Story by PRI’s Here and Now. For more, listen to the audio above.

A special ten-year Anniversary edition of the New York Times bestseller and award-winning novel, “American Gods” has been released. The book is the story of people immigrating to America, with their ancient gods in tow. Once settled in the US, the immigrants abandon their traditional gods for new gods: the American gods of the stock market and the internet. The ancient gods must battle with the new deities for power among the Americans.

Twenty-four-year-old Alissa Greenberg first read “American Gods” when it originally came out in 2001. Since then, she has read it another 10 times. Greenberg says, “As somebody who’s really interested in other cultures and religions, I loved seeing them all put together, and answering the question, you know, ‘what would happen if they all had to exist together.”

As a part of Here and Now’s series, “Page Turners: Ask The Author,” Greenberg asks author Neil Gaiman about writing a book filled with delicate and subtle foreshadowing. “I wanted to write something that the first time through would reveal itself to you like a magic trick — you wouldn’t actually see how it was done — you would be surprised by things that happened in the plot,” Gaiman says, “but I loved the idea of writing something that once you’d read it that once, if you […] reread it, you would see the way that everything had actually been set up.”
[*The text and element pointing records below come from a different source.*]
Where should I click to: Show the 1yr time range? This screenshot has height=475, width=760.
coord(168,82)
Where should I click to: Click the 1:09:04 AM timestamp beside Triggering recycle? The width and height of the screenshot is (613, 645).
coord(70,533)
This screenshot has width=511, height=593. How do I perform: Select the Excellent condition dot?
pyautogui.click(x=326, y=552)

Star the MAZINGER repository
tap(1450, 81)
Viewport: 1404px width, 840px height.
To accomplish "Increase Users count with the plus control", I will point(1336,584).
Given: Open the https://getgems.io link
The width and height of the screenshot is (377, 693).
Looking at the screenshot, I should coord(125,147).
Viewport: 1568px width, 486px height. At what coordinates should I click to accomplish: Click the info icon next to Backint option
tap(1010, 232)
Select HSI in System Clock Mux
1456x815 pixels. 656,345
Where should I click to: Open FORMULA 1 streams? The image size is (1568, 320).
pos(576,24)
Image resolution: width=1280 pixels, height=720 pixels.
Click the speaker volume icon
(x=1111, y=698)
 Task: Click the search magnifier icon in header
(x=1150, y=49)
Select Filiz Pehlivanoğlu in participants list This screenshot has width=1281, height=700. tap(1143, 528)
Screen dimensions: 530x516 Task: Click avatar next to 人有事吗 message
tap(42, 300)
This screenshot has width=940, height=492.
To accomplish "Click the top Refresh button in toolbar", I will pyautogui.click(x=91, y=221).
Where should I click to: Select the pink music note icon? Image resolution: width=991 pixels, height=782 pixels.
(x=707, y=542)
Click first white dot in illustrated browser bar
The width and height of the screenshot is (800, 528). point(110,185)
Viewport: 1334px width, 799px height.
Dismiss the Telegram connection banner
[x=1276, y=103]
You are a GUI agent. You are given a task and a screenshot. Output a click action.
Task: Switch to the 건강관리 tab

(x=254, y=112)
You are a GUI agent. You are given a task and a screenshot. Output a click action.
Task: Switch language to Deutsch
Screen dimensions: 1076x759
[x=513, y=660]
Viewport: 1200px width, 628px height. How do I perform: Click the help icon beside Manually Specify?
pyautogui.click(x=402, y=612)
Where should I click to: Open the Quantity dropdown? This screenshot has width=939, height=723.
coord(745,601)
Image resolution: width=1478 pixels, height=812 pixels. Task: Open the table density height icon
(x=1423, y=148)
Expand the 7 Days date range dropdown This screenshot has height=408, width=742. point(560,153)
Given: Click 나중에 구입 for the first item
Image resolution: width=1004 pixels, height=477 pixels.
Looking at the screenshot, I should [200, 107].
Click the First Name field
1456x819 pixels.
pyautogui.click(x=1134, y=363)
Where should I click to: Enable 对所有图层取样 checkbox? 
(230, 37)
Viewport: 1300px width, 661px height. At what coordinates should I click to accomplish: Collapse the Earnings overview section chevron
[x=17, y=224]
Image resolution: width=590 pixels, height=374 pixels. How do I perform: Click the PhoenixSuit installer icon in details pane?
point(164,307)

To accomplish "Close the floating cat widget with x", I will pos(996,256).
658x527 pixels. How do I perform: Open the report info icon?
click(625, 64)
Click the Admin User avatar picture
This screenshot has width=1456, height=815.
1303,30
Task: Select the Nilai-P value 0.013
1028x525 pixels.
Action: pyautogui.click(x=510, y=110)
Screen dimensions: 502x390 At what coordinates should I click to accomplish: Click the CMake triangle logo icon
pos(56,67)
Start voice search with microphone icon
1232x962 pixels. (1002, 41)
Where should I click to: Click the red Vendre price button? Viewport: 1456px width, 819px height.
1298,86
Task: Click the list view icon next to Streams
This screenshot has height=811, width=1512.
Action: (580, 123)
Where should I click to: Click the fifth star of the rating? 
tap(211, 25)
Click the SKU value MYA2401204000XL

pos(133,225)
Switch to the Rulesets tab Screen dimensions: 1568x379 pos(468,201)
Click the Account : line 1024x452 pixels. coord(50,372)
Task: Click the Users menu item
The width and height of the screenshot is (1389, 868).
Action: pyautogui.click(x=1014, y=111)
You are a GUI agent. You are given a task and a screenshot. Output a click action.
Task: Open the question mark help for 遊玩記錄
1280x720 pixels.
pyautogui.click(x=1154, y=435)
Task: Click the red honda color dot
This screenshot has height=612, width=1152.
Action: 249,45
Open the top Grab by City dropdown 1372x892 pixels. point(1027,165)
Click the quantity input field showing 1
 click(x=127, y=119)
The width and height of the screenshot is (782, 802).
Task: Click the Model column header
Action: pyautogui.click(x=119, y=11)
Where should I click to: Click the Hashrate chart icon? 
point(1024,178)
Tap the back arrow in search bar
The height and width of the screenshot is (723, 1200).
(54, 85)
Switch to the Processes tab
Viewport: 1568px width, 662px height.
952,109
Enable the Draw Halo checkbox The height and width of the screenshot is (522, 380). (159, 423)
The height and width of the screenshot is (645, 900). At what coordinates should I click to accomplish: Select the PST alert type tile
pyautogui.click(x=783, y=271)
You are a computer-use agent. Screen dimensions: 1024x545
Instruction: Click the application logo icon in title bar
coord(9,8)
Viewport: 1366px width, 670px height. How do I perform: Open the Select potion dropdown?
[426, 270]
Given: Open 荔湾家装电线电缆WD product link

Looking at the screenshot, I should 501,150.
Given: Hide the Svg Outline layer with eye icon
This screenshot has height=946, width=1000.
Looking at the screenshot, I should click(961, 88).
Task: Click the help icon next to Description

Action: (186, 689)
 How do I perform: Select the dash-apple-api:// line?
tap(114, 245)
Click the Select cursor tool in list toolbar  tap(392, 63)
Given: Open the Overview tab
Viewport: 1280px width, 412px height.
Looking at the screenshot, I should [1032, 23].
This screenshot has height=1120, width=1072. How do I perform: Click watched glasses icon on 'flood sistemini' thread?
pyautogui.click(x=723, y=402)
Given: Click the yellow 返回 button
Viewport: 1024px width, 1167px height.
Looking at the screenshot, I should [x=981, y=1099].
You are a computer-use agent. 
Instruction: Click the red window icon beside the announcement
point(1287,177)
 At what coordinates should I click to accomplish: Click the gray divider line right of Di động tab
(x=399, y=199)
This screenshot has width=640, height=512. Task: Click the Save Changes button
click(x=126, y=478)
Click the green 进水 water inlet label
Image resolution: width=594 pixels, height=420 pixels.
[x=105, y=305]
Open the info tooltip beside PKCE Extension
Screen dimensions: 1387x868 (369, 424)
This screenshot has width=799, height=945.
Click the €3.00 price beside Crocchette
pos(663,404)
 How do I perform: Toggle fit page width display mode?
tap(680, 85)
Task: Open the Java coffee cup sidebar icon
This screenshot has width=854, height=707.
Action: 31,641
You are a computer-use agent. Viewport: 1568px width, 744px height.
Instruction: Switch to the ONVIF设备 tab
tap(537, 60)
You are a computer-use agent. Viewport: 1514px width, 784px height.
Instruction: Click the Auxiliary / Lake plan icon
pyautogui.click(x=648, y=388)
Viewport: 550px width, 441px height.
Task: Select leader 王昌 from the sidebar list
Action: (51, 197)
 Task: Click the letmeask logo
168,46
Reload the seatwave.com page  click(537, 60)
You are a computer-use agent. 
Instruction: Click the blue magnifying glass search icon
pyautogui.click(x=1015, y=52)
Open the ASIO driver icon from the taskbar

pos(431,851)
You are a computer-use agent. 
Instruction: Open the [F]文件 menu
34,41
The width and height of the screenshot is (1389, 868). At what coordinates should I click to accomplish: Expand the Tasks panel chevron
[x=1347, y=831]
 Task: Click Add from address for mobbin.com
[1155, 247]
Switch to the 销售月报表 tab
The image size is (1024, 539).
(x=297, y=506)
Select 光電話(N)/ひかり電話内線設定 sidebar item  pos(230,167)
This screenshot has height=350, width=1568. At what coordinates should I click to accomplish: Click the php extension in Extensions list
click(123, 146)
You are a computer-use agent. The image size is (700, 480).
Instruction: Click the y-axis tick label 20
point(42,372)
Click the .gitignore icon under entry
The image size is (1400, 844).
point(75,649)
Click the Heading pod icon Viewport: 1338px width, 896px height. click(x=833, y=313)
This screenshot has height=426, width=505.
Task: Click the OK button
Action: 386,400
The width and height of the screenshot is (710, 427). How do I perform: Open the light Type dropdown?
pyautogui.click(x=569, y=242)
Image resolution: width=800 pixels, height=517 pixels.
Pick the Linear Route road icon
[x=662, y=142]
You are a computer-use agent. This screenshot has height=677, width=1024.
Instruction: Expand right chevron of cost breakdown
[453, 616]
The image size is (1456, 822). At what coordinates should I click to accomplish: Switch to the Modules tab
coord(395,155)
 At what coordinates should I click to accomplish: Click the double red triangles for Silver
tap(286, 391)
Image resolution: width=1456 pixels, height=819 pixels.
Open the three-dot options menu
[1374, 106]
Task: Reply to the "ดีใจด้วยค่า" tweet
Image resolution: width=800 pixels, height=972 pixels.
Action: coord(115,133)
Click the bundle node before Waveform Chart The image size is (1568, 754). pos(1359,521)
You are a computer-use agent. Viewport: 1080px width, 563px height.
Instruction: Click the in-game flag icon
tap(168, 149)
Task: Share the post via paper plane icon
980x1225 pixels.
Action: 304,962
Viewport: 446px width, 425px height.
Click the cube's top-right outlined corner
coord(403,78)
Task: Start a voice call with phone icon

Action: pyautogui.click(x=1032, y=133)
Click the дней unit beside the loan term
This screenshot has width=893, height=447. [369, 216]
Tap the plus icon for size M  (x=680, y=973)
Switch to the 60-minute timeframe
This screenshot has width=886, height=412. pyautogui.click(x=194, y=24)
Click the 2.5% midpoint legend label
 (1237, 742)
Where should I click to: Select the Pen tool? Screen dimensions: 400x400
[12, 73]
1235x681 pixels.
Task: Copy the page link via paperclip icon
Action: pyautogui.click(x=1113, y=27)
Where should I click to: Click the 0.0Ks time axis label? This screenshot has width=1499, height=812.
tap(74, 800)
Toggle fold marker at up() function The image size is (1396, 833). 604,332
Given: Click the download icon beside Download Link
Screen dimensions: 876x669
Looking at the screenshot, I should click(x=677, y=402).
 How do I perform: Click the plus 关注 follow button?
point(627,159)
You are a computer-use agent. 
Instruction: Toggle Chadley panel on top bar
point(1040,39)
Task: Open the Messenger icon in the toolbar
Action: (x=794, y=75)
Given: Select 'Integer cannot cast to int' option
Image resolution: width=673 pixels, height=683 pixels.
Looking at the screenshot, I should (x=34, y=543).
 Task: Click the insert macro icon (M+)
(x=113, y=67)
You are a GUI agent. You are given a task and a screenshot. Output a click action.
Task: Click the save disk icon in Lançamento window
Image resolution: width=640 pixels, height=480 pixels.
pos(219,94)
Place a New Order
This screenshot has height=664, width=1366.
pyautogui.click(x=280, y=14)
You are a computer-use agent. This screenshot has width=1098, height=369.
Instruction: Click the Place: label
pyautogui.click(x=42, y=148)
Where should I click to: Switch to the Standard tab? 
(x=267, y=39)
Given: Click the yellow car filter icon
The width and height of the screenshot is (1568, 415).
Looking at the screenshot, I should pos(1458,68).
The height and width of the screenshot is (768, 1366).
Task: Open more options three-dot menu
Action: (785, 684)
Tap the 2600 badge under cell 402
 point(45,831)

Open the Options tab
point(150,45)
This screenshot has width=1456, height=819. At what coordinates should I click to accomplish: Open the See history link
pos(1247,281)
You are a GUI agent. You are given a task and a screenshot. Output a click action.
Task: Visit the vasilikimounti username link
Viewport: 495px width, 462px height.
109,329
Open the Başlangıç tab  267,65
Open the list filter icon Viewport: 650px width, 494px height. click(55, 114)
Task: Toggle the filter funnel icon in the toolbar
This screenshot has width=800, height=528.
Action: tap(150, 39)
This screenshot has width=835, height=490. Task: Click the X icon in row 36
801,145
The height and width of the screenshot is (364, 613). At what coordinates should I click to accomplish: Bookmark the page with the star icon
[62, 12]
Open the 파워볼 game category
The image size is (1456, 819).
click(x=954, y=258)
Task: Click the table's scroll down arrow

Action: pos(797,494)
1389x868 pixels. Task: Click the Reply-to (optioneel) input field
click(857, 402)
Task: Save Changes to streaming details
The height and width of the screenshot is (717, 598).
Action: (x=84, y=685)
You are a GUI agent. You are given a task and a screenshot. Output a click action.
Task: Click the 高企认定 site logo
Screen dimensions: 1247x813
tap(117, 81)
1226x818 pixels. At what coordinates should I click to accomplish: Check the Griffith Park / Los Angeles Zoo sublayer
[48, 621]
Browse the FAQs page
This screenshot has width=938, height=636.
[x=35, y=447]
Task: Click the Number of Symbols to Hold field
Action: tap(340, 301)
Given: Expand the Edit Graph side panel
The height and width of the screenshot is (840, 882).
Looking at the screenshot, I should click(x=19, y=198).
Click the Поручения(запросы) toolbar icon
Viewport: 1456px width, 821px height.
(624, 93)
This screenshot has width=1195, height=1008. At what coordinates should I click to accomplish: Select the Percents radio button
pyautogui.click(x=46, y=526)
The English author — he’s also written Stardust, Coraline, Good Omens and Neverwhere — chose to set the American novel over the course of a road trip, because he says “it’s the one thing you can’t do in England […] because if you drive for a day, you’ve run out of road.”

Gaiman says that he loves roadside America in all of its forms. He talks about a fascination with the American tendency to erect idiosyncratic items that can guide roadtrips like, “a life-size copy of the largest cheese in the world as displayed at the 1962 world’s fair.”

Although much has happened since the book was originally published in 2001, Gaiman says that the fundamental cultural commentary in “American Gods” has stayed true. He recognizes that in the last ten years, some gods have come and gone — like the god of Myspace — “I managed to get something, whether by accident or by design, very, very right in American Gods.”